# RECORDS:
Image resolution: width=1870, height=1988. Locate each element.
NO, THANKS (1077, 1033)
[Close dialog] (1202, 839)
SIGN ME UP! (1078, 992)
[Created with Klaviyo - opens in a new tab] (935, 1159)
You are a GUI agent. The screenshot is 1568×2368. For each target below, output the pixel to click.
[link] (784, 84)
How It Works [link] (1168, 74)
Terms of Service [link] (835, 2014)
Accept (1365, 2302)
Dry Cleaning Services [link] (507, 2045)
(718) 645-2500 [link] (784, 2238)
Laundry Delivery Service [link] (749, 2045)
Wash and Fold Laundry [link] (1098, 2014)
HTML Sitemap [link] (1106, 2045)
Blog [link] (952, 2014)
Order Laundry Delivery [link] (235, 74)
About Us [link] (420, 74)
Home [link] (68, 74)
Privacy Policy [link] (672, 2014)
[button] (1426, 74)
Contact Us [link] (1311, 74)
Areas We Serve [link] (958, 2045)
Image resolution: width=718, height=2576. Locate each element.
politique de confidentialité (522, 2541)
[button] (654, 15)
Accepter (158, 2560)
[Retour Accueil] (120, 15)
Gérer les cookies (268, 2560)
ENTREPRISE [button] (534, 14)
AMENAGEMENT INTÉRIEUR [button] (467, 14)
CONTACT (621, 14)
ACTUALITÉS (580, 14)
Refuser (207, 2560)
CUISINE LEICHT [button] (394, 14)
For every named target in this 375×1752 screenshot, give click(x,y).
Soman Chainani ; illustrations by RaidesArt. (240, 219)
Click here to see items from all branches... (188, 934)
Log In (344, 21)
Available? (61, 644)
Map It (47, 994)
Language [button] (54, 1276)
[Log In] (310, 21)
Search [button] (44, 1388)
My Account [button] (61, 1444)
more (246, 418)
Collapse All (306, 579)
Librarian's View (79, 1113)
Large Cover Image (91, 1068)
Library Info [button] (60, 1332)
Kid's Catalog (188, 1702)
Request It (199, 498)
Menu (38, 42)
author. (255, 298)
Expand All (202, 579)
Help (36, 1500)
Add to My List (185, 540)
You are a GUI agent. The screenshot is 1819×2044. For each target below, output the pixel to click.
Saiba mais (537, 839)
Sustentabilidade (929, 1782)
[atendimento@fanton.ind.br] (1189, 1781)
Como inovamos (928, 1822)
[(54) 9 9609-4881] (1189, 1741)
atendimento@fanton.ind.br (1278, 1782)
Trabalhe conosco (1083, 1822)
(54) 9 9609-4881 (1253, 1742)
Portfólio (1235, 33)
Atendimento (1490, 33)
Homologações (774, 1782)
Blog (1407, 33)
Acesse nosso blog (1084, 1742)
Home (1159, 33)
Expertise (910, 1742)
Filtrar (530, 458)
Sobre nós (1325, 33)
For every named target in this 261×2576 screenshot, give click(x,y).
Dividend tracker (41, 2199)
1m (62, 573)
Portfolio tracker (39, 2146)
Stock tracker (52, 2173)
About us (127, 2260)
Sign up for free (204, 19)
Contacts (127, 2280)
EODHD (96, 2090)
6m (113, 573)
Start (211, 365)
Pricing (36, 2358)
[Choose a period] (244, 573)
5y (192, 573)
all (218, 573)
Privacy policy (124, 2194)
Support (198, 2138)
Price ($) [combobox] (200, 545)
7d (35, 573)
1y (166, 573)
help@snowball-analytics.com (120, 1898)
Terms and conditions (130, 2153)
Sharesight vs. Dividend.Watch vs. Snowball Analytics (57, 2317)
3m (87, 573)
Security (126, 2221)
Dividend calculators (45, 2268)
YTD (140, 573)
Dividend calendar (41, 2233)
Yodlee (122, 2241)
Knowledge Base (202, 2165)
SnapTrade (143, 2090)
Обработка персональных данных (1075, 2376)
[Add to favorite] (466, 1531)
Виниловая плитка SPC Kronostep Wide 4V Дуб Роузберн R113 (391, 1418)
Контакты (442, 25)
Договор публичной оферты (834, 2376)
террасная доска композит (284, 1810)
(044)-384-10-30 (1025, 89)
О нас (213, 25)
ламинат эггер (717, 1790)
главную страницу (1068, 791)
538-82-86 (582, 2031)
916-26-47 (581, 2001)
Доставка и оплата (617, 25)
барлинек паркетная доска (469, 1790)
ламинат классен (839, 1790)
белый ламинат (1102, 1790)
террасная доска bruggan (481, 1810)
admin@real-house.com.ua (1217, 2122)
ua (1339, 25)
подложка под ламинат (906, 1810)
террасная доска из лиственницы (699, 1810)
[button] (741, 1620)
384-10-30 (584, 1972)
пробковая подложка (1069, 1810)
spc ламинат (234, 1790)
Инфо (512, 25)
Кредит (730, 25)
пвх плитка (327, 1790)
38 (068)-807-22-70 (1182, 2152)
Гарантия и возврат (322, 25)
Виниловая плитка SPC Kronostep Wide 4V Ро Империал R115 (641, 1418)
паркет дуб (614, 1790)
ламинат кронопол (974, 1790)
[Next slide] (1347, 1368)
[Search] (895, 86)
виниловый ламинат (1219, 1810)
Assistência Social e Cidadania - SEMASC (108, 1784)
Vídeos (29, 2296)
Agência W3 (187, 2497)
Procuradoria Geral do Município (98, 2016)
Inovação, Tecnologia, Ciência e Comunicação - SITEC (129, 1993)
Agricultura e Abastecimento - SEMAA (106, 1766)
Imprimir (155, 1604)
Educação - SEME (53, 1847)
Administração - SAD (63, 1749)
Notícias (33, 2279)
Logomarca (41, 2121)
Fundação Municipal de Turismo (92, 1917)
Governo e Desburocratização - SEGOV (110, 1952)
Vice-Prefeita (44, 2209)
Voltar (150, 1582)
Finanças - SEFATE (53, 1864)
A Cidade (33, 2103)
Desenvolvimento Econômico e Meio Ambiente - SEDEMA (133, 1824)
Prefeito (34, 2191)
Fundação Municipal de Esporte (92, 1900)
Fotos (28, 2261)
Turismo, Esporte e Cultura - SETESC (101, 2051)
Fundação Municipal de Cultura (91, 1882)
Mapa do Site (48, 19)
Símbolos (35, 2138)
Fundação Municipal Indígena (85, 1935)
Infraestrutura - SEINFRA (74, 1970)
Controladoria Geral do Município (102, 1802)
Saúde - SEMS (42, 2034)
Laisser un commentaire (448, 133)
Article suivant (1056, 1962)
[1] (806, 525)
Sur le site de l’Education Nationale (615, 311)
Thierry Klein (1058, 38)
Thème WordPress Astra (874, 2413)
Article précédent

# WHAT THE TASK REQUIRES:
From the records above, pull out every line containing the word "Laundry".

# REPLY:
Laundry Delivery Service [link] (749, 2045)
Wash and Fold Laundry [link] (1098, 2014)
Order Laundry Delivery [link] (235, 74)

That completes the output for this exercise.